Closed maxqper closed 7 months ago
Used to work with multiple use-cases:
(1) scanned pdfs (2) PDFs with annotated text (3) Printed emails with pdf
all of them fail now with "NO CONTENT HERE" from pages where there is scanned content.
This is a pretty poor regression. Our team is removing llamaParse API usage on a weekend for this change in behavior.
I'm really sorry for that one, it seems our internal release last week broke page witch contain only an OCR image. Working on a fix right now, will let you know as soon it is fixed.

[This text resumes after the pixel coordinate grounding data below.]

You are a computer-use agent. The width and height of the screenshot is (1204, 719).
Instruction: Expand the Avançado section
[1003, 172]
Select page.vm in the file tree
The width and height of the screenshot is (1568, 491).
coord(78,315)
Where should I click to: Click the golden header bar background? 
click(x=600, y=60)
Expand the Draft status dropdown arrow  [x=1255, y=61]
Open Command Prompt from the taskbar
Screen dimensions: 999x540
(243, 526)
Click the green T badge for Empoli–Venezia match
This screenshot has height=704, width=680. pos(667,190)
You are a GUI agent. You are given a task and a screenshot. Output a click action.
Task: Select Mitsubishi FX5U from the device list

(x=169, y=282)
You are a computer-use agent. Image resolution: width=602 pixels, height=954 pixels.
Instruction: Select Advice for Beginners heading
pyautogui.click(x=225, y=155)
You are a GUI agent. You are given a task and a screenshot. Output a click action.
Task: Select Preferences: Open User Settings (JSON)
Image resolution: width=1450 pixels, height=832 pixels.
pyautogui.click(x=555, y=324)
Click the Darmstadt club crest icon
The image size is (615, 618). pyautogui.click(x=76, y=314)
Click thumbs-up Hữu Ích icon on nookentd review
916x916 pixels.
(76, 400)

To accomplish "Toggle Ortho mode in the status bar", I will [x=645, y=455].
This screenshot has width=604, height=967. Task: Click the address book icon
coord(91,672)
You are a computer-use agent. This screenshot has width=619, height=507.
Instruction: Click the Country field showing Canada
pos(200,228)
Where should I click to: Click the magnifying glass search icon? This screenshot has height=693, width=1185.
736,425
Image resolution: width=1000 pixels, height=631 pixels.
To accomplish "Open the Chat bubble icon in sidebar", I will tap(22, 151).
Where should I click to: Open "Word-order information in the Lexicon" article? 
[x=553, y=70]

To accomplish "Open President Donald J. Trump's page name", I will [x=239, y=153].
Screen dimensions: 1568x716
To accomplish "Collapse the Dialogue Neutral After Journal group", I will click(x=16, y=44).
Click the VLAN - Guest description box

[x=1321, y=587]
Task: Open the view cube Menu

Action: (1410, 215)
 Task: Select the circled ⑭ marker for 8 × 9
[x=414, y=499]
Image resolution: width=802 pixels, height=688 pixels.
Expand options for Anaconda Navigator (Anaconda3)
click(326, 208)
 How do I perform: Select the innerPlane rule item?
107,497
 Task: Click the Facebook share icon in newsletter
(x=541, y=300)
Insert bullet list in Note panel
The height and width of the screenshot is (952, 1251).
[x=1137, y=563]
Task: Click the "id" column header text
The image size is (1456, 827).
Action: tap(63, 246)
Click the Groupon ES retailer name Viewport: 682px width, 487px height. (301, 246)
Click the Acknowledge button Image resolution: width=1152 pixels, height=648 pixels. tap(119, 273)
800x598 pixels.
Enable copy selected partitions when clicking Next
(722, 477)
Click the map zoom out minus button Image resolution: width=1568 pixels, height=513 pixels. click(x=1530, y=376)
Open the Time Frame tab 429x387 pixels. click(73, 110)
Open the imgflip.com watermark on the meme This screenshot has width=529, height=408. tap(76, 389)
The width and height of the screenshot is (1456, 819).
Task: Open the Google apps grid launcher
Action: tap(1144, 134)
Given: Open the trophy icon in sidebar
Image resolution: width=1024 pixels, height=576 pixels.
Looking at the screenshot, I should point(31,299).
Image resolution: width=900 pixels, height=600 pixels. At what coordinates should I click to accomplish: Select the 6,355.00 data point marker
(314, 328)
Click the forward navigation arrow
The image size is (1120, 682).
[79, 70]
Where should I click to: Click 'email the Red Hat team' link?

This issue should now be fixed.
We still see the issue. Unfortunately, cannot share the pdfs. But any scanned pdf or pdfs with embedded scanned pdfs still fails with "NO_CONTENT_HERE".
@hexapode ^^
Following.
I just tested it on the playground. There are no results. Will you fix that in the future?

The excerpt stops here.